В начале 1944 года, вскоре после окончания периода отпусков, Тэтлок впала в очередную депрессию. Отец, которого она посетила в Беркли в понедельник 3 января, нашел ее в «угнетенном» состоянии. Уезжая, она пообещала позвонить ему на следующий день вечером. Не дождавшись звонка, Джон Тэтлок позвонил сам — Джин не взяла трубку. В среду с утра он попробовал дозвониться еще раз, после чего поехал к ней на квартиру в Телеграф-Хилл. Прибыв к часу дня, он позвонил у дверей. Когда ему никто не открыл, шестидесятисемилетний профессор Тэтлок влез в окно.
В квартире он обнаружил тело дочери «лежащим на куче подушек в конце ванной, голова находилась под водой в до половины наполненной ванне». По непонятной причине профессор Тэтлок не вызывал полицию. Вместо этого он отнес тело дочери на диван в гостиной. На обеденном столе он обнаружил недописанную предсмертную записку, нацарапанную карандашом на обратной стороне конверта. Среди прочего в ней говорилось: «Мне все опротивело. <…> Тем, кто меня любил и помогал мне, желаю любви и мужества. Я хотела жить и отдавать, но что-то меня парализовало. Я чертовски старалась понять, что, и не могла. <…> Мне кажется, я бы стала обузой на весь остаток моей жизни — по крайней мере, у меня есть возможность не взваливать парализованную душу на плечи борющегося мира». Дальше слова превращались в нечитаемые каракули.
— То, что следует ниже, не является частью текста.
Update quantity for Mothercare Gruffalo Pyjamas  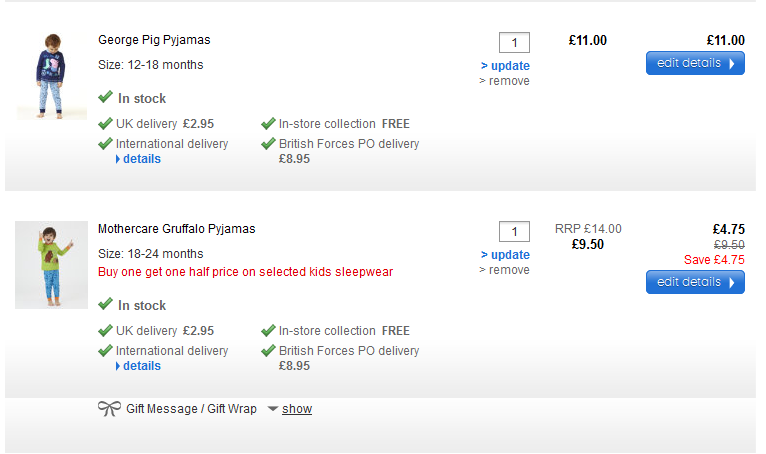(506, 255)
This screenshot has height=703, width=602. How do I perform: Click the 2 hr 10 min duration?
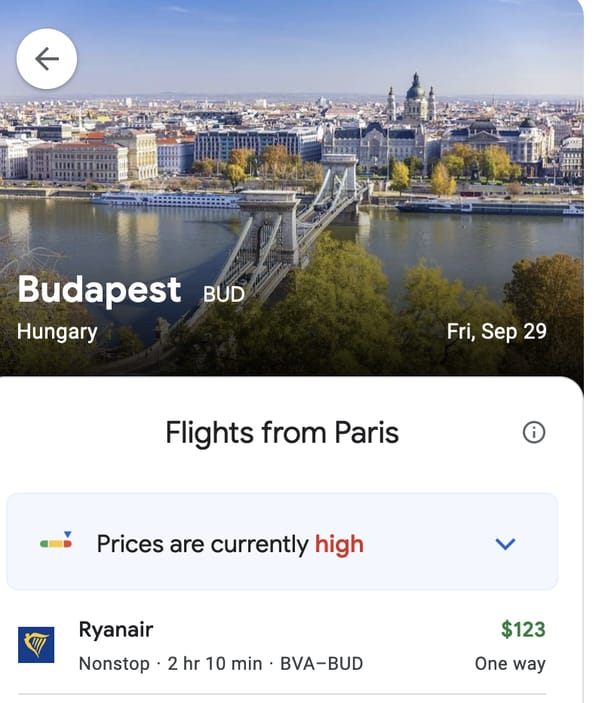pyautogui.click(x=215, y=663)
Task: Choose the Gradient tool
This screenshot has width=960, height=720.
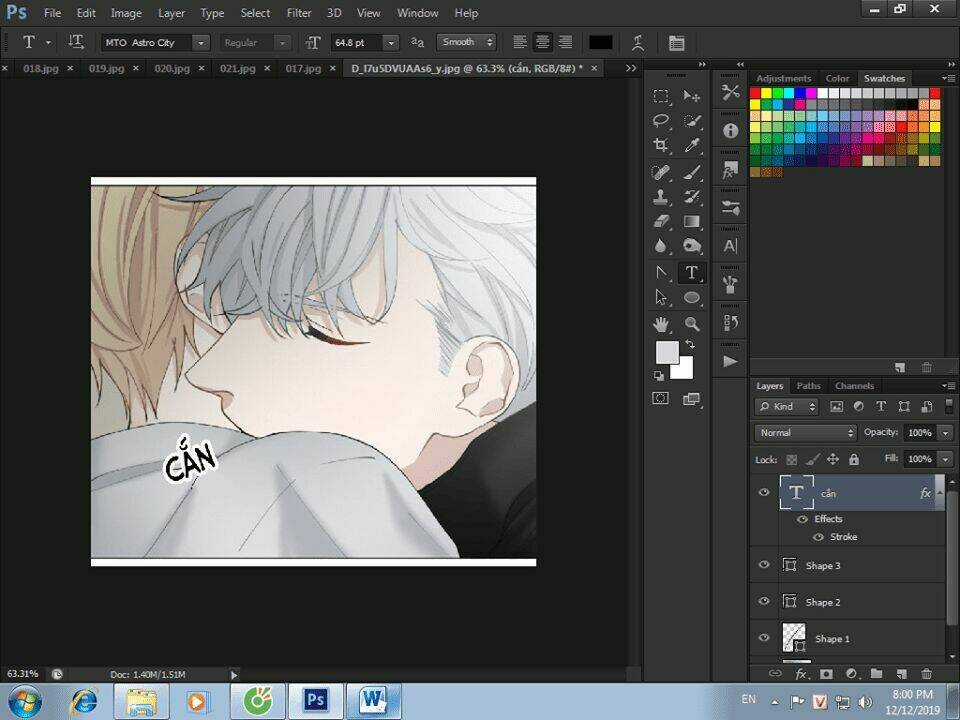Action: 692,221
Потрясенный Тэтлок начал обыскивать квартиру. Через некоторое время он обнаружил личную корреспонденцию Джин и несколько фотографий. Что бы он ни прочитал в письмах, это побудило его развести в камине огонь. Пока мертвая дочь лежала на диване, он методично сжег всю ее корреспонденцию и часть фотографий. Прошло несколько часов. Сначала он позвонил в похоронное бюро. Кто-то из работников похоронного бюро наконец вызвал полицию. Когда полиция и заместитель городского коронера в 5.30 пополудни прибыли на место, в камине еще тлели остатки сожженных писем. Тэтлок сообщил, что письма и фотографии принадлежали его дочери. С того момента, когда он обнаружил ее тело, прошло четыре с половиной часа.